Tentang Air

by - Desember 11, 2017

Malam ini rintik hujan mengetuk-ketuk bumi Surakarta, cukup sekiranya untuk membuat suasana syahdu antara dua adzan yang menutup malam. Cukup untuk membuat rasa tenang mereka yang gelisah menunggu balasan direct messagenya sebelum waktu tak lagi menghendaki. Cukup untuk membuat dag dig dug mereka yang menunggu kedatangan seseorang sebelum rintik semakin melarang kehadirannya. Cukup untuk menyembunyiakan air-air yang turun melewati pelipis wajah, yang barangkali justru semakin deras senada dengan hentakan hujan di malam yang kian larut. 

Andai saja, air yang turun waktu itu tak mau menuruti perintah penciptanya. Andai saja ia keluar dari kodratnya sebagai sesuatu yang bukan selain manfaat. 

Bila saja.... hanya bila aku tercipta sebagai air, yang sejatinya setiap hadir dan sifatnya tak lain adalah kebaikan.

Bilamana aku adalah air yang peka nalurinya, barangkali murottal quran sudah cukup membuatku menjadi orang hanif ketimbang lagu-lagu korea, rock, pop, atau mozart sekalipun yang lebih sering berdengung di kedua gendang telinga. Cukup kiranya kata-kata yang baik menjadikan air dalam diri mentransformasikanku bergerak tidak lain hanya pada kebaikan.

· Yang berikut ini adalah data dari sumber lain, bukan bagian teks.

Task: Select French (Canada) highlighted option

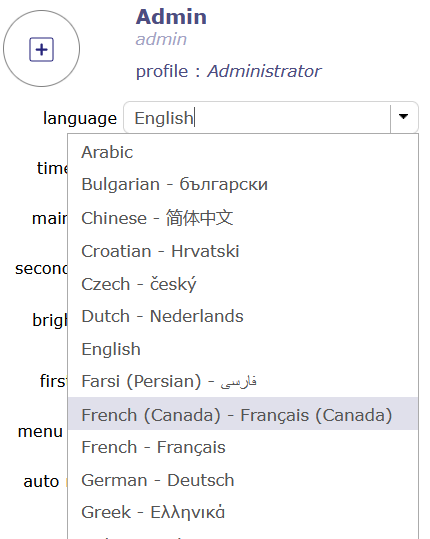Action: (243, 414)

Bilamana aku adalah air yang lentur sifatnya,  kiranya tak ada tua-muda, adam-hawa, intelek-pryai, hingga moderat-tukang rosok yang tak mau bergaul denganku.

Bilamana aku adalah air yang sejatinya kuat, kiranya selalu ada kekuatan yang tak pernah memadamkan ketaatanku pada-Mu.

Bilamana aku adalah air yang sejatinya jernih, tak mungkin ada setitik debu yang mengkeruhkan gerak amalku selain hanya pada-Mu. Kiranya tak ada bias air yang mengombak, tetap tenang sebagaimana mestinya kala kumengaca padanya.

Bilamana aku adalah air yang tak pernah lelah bergerak, selayaknya fitrahnya tiap kehadiranku, sentuhanku, liku dan sudut yang kulalui menjadikan sesuatu lebih baik, dan dari lebih baik menjadi lebih lebih baik lagi. 

Bilamana aku adalah air yang lembab rasanya, sekiranya pelipis tak pantas sekering ini dengan kehinaan yang kumiliki, namun Ia tetap menjadikan aku ada dalam lindungan-Nya. 

Bilamana aku adalah air yang dingin sentuhannya, semestinya tak ada barang satu maksiat pun yang mendekat bahkan mendaging di pikiran, kaki, tangan, dan hati yang terus bergerak.

Bilamana aku adalah air yang senantiasa berarak ke tepian-tepian terendah, tak mungkin kaki hati ini justru mencari tepian-tepian tinggi di atas kepala dan hati yang seluruhnya berlomba merendah mencari muara laut.

Bilamana aku adalah air penghidupan, selayaknya tak ada ucapan yang memadamkan ghirah, tak ada tatapan yang melipat senyuman, pun tak ada langkah kedatangan yang dihindari batu yang sedari tadi duduk di sana. Gemersiknya dari kejauhan adalah yang dirindukan, pandangan teduhnya yang menenangkan mengajak menerawang jauh  ke depan, hadir di antara buntu dan gelisah. Setiap abata yang keluar dari gemertak giginya mengguncang hati-hati yang ketakutan di kegelapan. 

Bilamana aku adalah hamba yang menyadari fitrahku. Kiranya setiap hembus nafas dan detak jantung penghidupanku selalu mengantarkanku mendekat pada yang berhak. Geraknya tak lain tercipta untuk kebermanfaatan umat.